The original 11:30 a.m. ET kickoff time was delayed, but the match was postponed following discussions between the Premier League and local authorities, according to a League statement. No new fixture date was announced at this time.
Estimates say that thousands of fans had gathered outside the stadium in the hours leading up to a match between United and their longtime rivals Liverpool FC. A group of fans broke away and broke into the stadium.
Once inside the stadium, fans took pictures and documented their invasion. One fan was seen taking a corner flag, while another young fan was seen climbing the goalposts and lying across the top of the net.
The fans have demanded that the Glazers, the American family that owns Manchester United FC as well as the Tampa Bay Buccaneers, should sell the English soccer team after their involvement in the failed bid to create the Super League.
The protest was well announced, with police and authorities aware in the week leading up to the match that the protests would take place, though it was not clear how big the protest would be or what action the protesters would take, Sky News reported.
Fans held banners that made clear their displeasure, bearing phrases such as “our club not yours,” “you can buy our team but you can’t buy our heart and soul” and “apology not accepted” – the latter referring to Joel Glazer’s statement made after United withdrew from the Super League.
The United team bus was also prevented from departing from their hotel to reach the stadium ahead of kickoff.
Police and stadium stewards tried to keep things calm and shepherd the fans outside the stadium, but the stewards were not trained for this kind of interaction, according to Rebecca Lowe of NBC Sports.
Pundits denounced the protest, saying that it drew focus from the nature of the protests and instead focused on what is most certainly criminal action by a number of fans.

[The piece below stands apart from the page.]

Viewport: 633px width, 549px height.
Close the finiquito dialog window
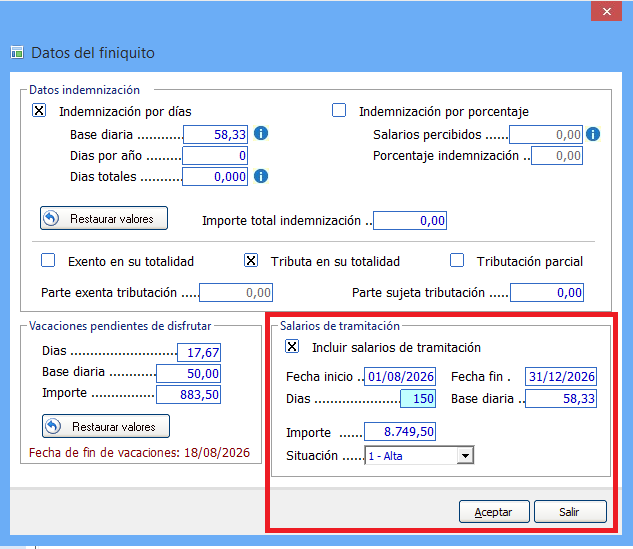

Robbie Mustow, a retired player and pundit for NBC Sports, called the display “disgraceful” and referred to the protesters as “thugs.”
The Super League was the work of twelve team owners, including six from the Barclay’s Premier League in England, three teams from the Serie A in Italy and three teams from La Liga in Spain. The Glazer family has been touted as one of the masterminds to push for the league, with Joel Glazer given a role as Vice Chairman of the fledgling league.
The league would have maintained a fixed 15 teams that would have seen the already staggering divide in financial power that plagues the European game grow even wider.
Reaction from fans and even teams to the proposed Super League was immediate and furious, leading the English teams to withdraw just 48 hours after the initial announcement – and just one day after Real Madrid President Florentino Perez crowed victory in an endeavor he pursued for over ten years.
The Glazer family bought United in 2005 for a sum of $1.1 billion. The team is now publicly listed, but the Glazers retain majority ownership.
The Associated Press contributed to this report.